An Illinois appeals court upheld a ruling Friday that exempted pharmacists with religious objections from prescribing emergency contraceptives, finding that the medical professionals were protected by state law. The plaintiffs, both individual pharmacists and corporations that own pharmacies, had challenged an order by then-Gov. Rod Blagojevich requiring that pharmacists sell “Plan B,” a brand of the contraceptive also known as the “morning-after pill.”
The court rejected the ACLU’s argument that prescribing emergency contraceptives fell under an exception in the Illinois Health Care Right of Conscience for “emergency medical care,” even though doctors testified that the contraceptive was most effective when taken immediately after unprotected intercourse.
The three-justice panel did narrow the scope of the lower court’s ruling, which had entirely blocked the governor’s requirement to provide contraceptives. The appeals court held instead that the state law merely prohibits enforcement of the order against plaintiffs who claim a religious exemption.

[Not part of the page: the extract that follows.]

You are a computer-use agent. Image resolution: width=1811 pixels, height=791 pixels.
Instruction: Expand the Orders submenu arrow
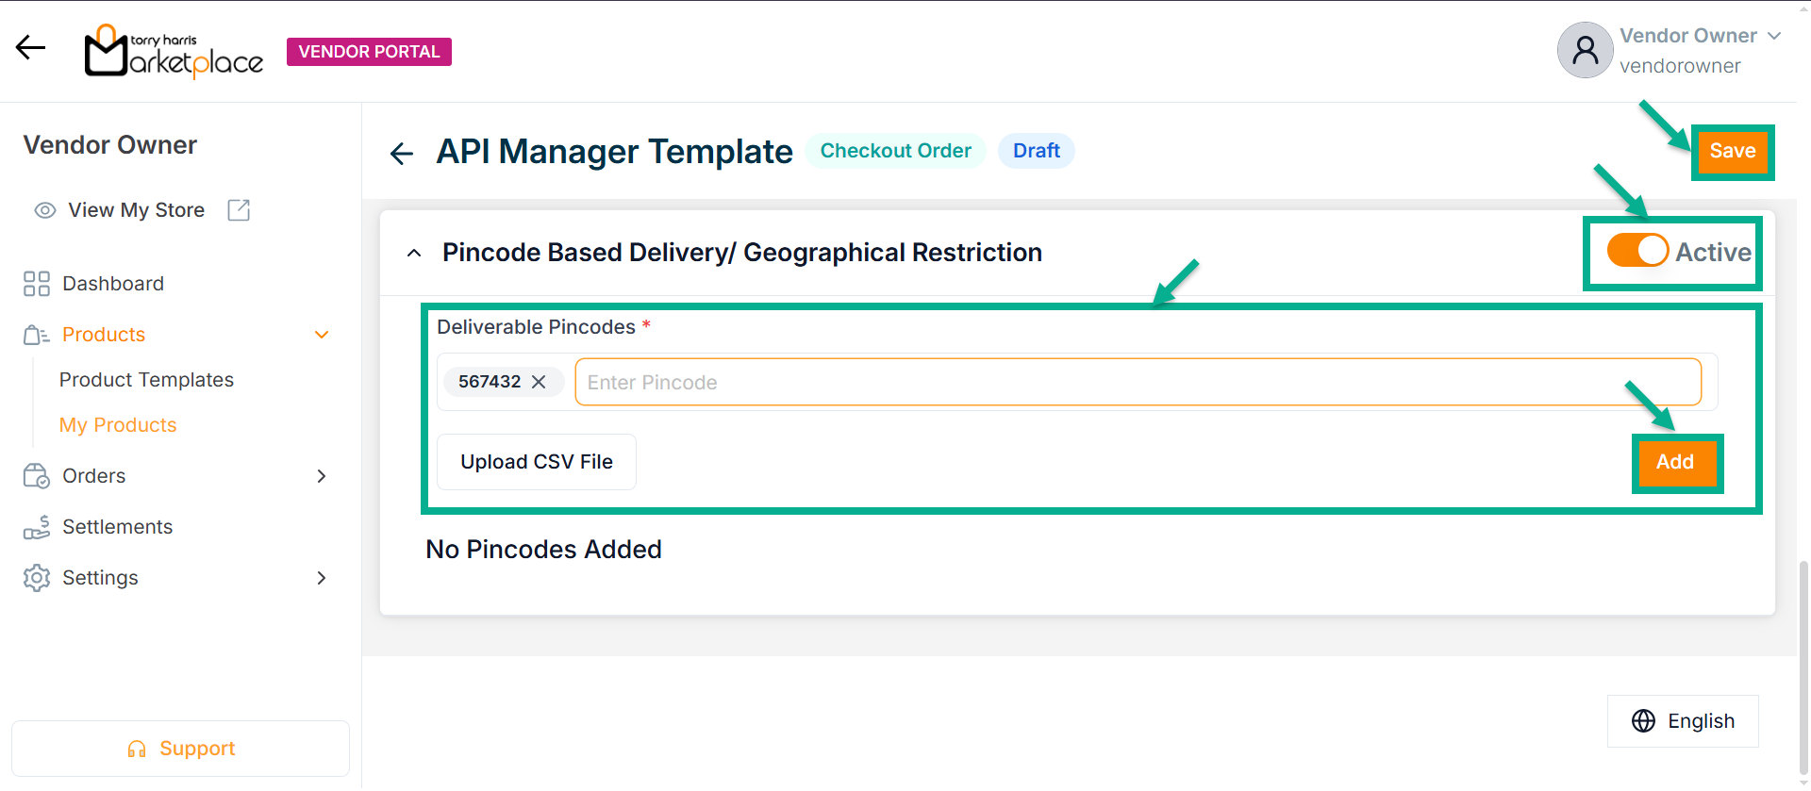(x=322, y=476)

The court’s decision to allow individual pharmacists to claim the protection of the law is not particularly surprising, given the Illinois statute’s broad wording: “No physician or health care personnel shall be civilly or criminally liable to any person, estate, public or private entity or public official by reason of his or her refusal to perform, assist, counsel, suggest, recommend, refer or participate in any way in any particular form of health care service which is contrary to the conscience of such physician or health care personnel.”
But it is perplexing, to say the least, that the court extended that protection to the corporate plaintiffs, which had established across-the-board policies of refusing to provide emergency contraceptives. In making no distinction whatsoever between the right of individuals to exempt themselves from the law because of their personal religious views, and the alleged rights of the corporate entity to impose those views on employees, the court not only raises the question of whether a corporation can exercise religion (at issue in Colorado litigation over contraception); it also disregards the statute’s explicit reference to “physicians” and “health care personnel” individually, and not to pharmacies, hospitals or any other such entities.